L’equivoco cattolico
In questi giorni ricorre il decimo anniversario del G8 di Genova. Molti ricorderanno le immagini trasmesse in diretta TV dei disordini che lo accompagnarono. Una città messa letteralmente a ferro e fuoco dai cosiddetti Black bloc; la morte del giovane Carlo Giuliani, immortalato pochi istanti prima con un estintore in mano, mentre lo sta lanciando contro una mezzo dei Carabinieri; l’irruzione della Polizia nella scuola ‘Diaz’, con tutti gli strascichi giudiziari del caso arrivati fino ai nostri giorni. E delle decisioni degli 8 Grandi del mondo, che dovevano discutere come aiutare i paesi in via di sviluppo a risolvere il loro debito che né stato? Nessuno se ne ricorda. Del resto anche i No Global che contestarono quel vertice sono scomparsi dalla scena mondiale. Leggo su un quotidiano on line (http://www.labussolaquotidiana.it/) d’ispirazione cattolica, in un articolo di
padre Piero Gheddo, missionario del PIME (Pontifico Istituto Missione Estere), giornalista e scrittore di fama mondiale, che la maggioranza di quei 200.000 manifestanti presenti a Genova sotto le bandiere dei “No Global”, guidati dai vari Casarini e Agnoletto, erano cattolici. Gli stessi, provenienti da gruppi parrocchiali, associazioni, movimenti e istituti religiosi, anche missionari, il 7 Luglio di quell’anno avevano firmato un Manifesto ai leaders del G8, nel quale appariva evidente la loro sudditanza ideologica ai gruppi di contestazione di origine marxista e laicista. Padre Gheddo, che parla da testimone diretto e non per sentito dire, era anche lui a Genova in quei giorni e dice di aver tentato di dialogare con quei cattolici che erano andati ad infoltire le fila dei “No Global”, ma fu irriso. Nell’articolo segue una documentata rassegna stampa dei giorni successivi al G8, nella quale, citando persone e situazioni, si accusavano i cattolici di aver fatto da reggicoda a una grande razionalizzazione borghese, perpetuando così lo stesso errore del ’68, quando la buona fede, l’idealità e la generosità giovanili furono strumentalizzate da chi pensava di salvare il mondo con i dogmi della sociologia marxista e non con la forza del Vangelo.

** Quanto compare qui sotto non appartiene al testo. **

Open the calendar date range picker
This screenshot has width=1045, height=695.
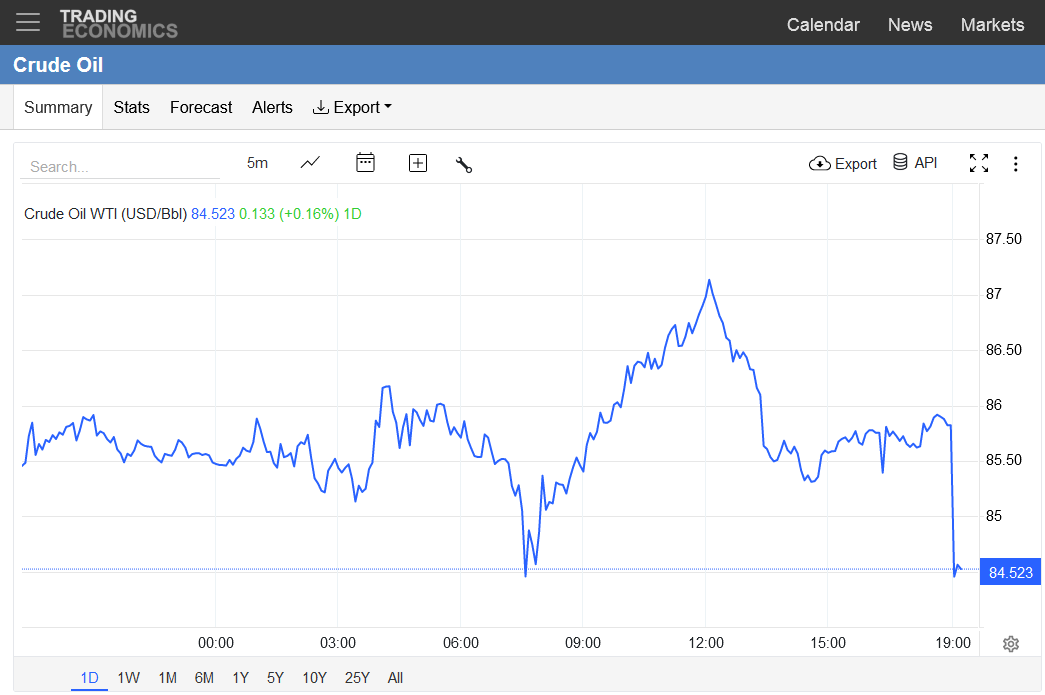pyautogui.click(x=365, y=163)
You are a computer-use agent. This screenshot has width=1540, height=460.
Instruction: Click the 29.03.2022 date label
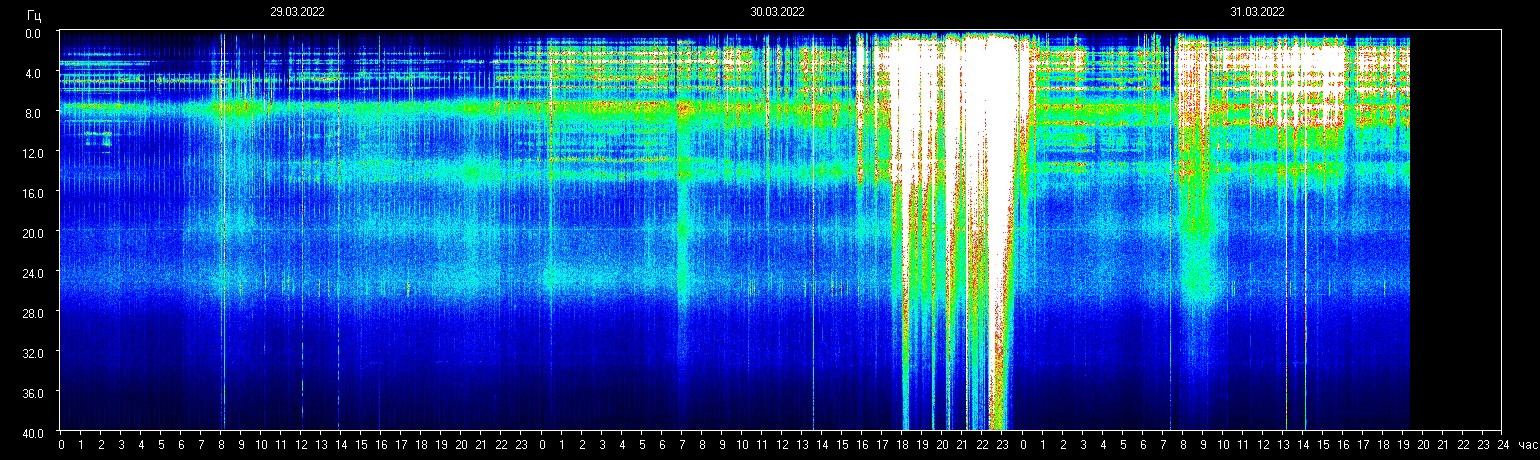coord(297,12)
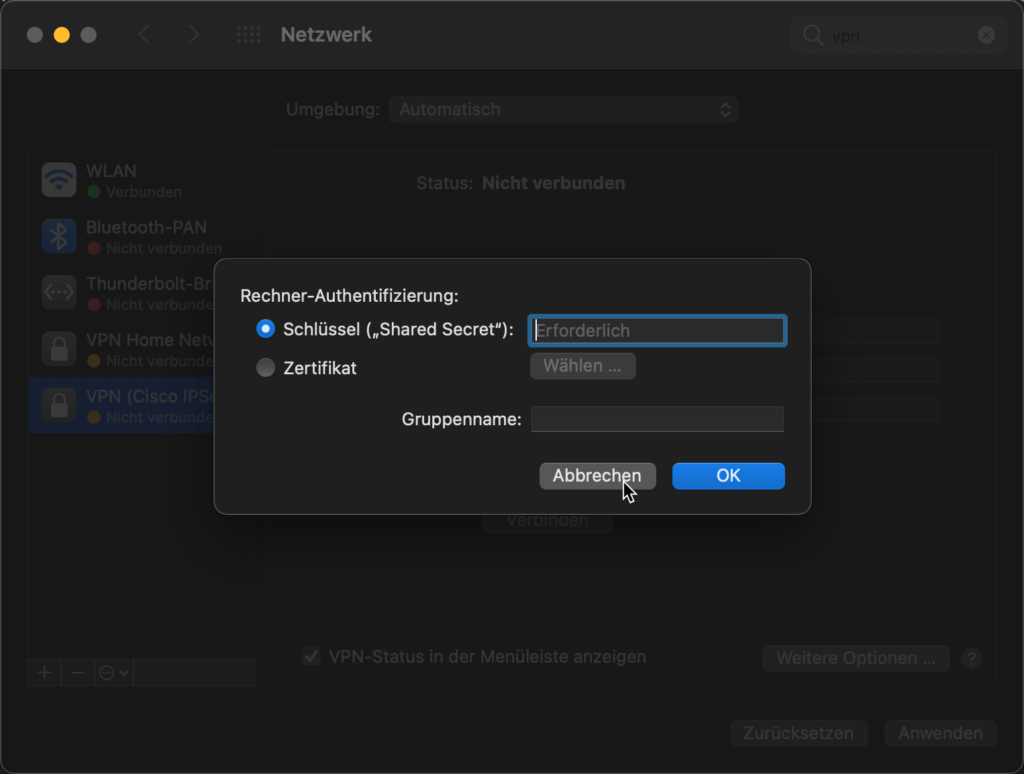The image size is (1024, 774).
Task: Cancel the dialog with Abbrechen
Action: pos(597,476)
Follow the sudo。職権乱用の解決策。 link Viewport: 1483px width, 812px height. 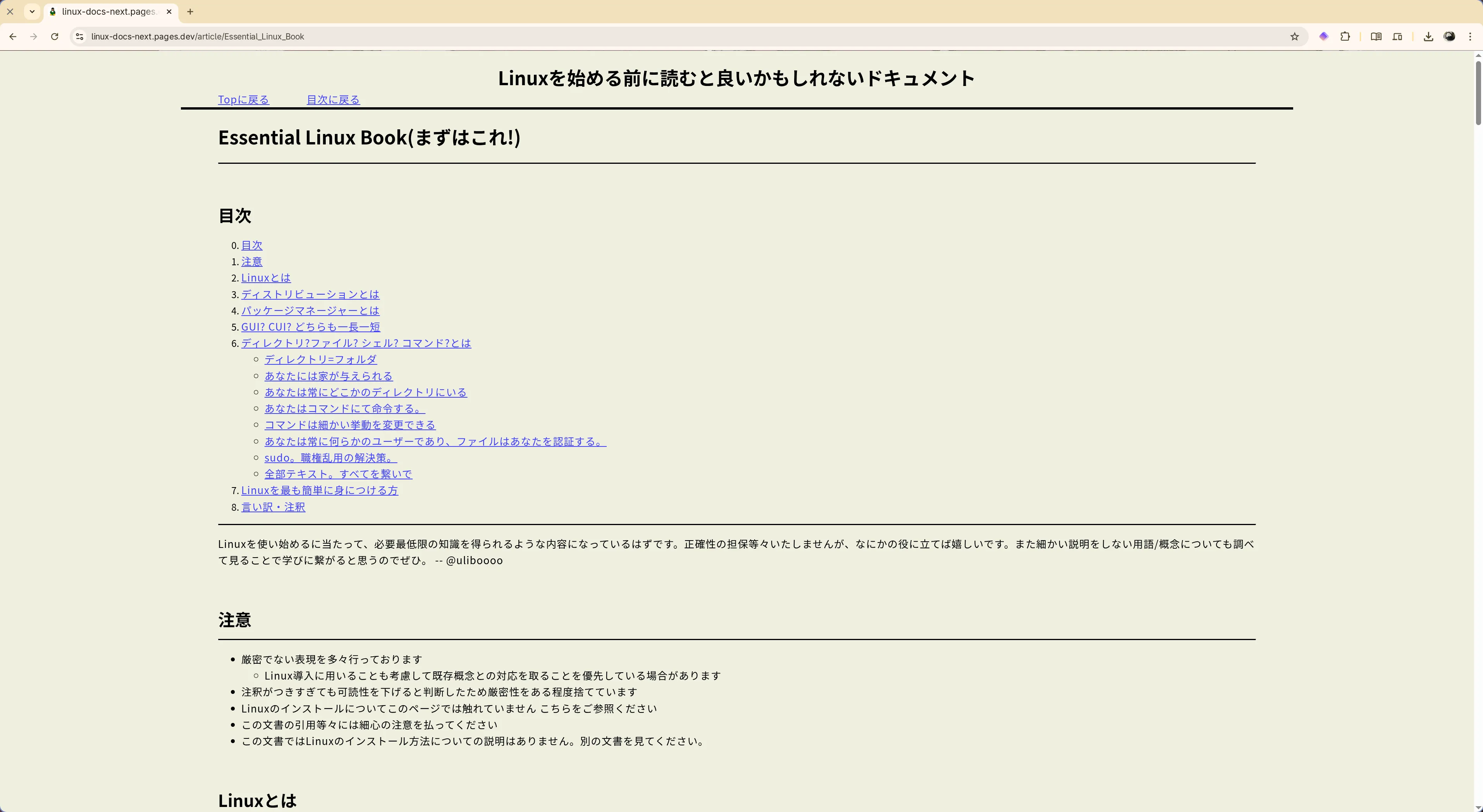[x=330, y=458]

Non più tardi di un mese fa, dopo la vittoria referendaria dei “SI’”, alcuni giornali, soprattutto di area cattolica, sbandieravano il contributo decisivo di questa componente culturale e sociale del Paese per il successo finale di quella battaglia, vantandosi del fatto che parrocchie e movimenti erano scesi in campo soprattutto per dire “NO” al nucleare e alla privatizzazione dell’acqua. Lasciando da parte le mie personali perplessità sull’opportunità di ricorrere allo strumento referendario e circa la sua efficacia per la risoluzione di problemi tanto complessi e tanto importanti per il futuro del nostro Paese, e non solo, mi resta sempre il dubbio se sia davvero cristiano quell’impegno che si confonde in tutto e per tutto con un’azione sociale. Prima di me e insieme a me se lo chiede anche padre Gheddo, uomo di missione, che ha speso tutta la sua vita a favore dei poveri dell’Asia, dell’Africa e dell’America Latina: “I cattolici dovrebbero sapere che l’unica vera e decisiva rivoluzione che salva l’uomo e l’umanità l’ha compiuta Cristo duemila anni fa. L’esperienza dei missionari conferma che il contributo essenziale della Chiesa alla crescita di un popolo e alla sua liberazione da ogni oppressione non è l'aiuto materiale o tecnico, quanto l'annunzio di Cristo: una famiglia, un villaggio, diventando cristiani passano da uno stato di passività, negligenza, divisione, ad un inizio di cammino di crescita e di liberazione”. Citando poi un omelia del Cardinal Martini di quasi 20 anni fa, conclude dicendo: “Ridateci lo stupore del primo annunzio del Vangelo, ridatelo alle nostre comunità, … perché questo stupore riscaldi il cuore di tutti”. Non è forse proprio di questo stupore di cui hanno soprattutto bisogno le nostre comunità cristiane oggi prima di qualsiasi altra cosa?